Records supplied Start Marker

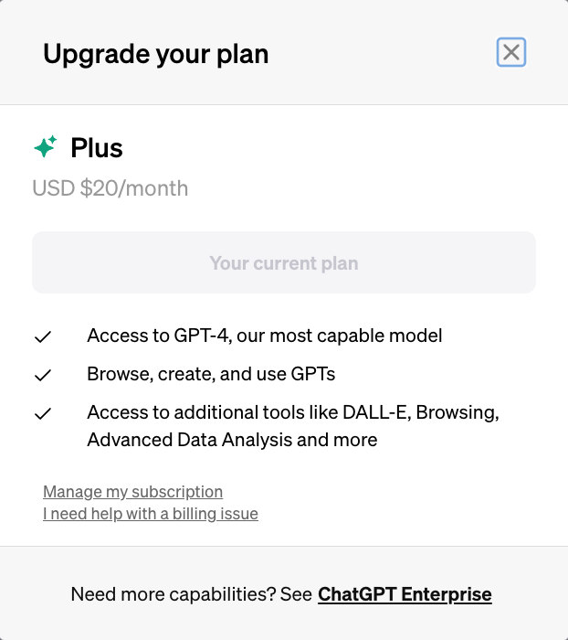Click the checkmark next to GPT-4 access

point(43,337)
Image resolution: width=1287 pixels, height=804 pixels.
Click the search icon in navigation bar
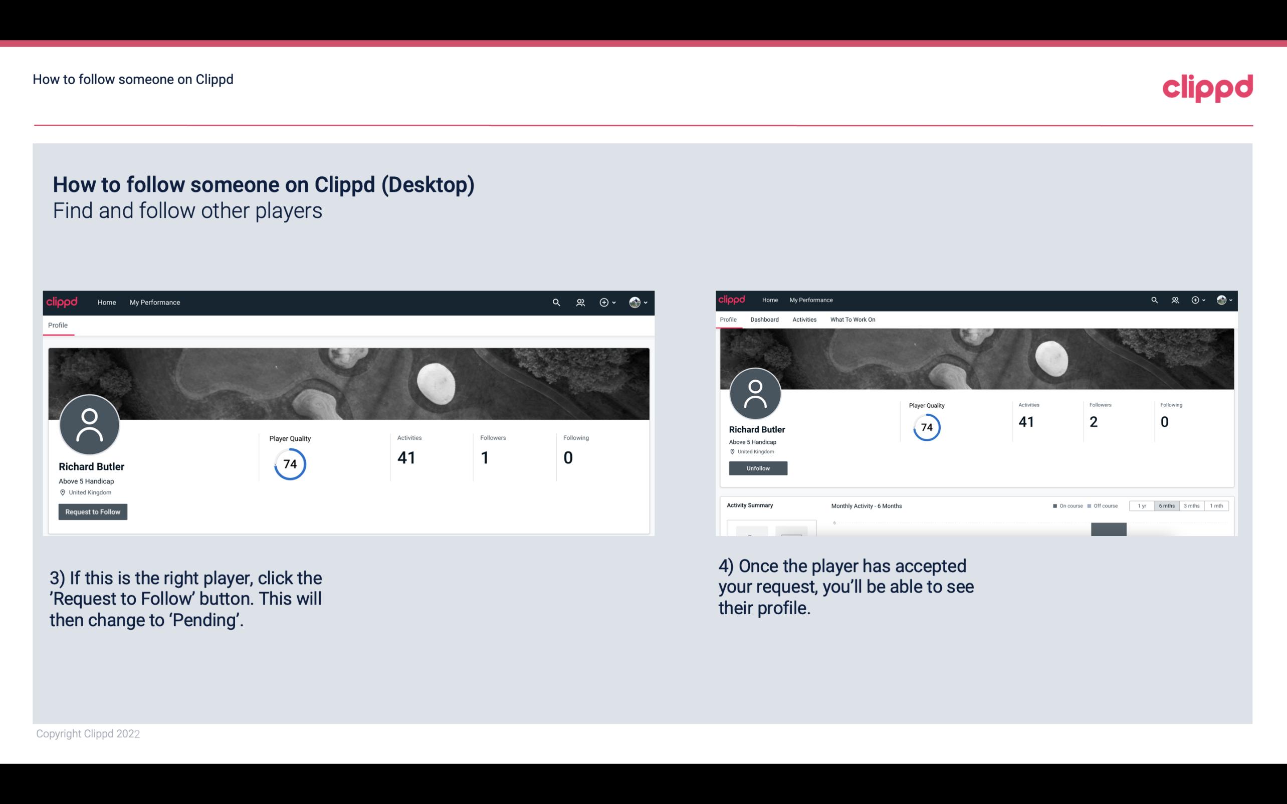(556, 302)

Records supplied End Marker

What is needed
Only the lines from the one containing "Image resolution: width=1287" through the final line of the records should be retyped, exactly, with every picture omitted.

Written solution
Image resolution: width=1287 pixels, height=804 pixels.
Click the search icon in navigation bar
(556, 302)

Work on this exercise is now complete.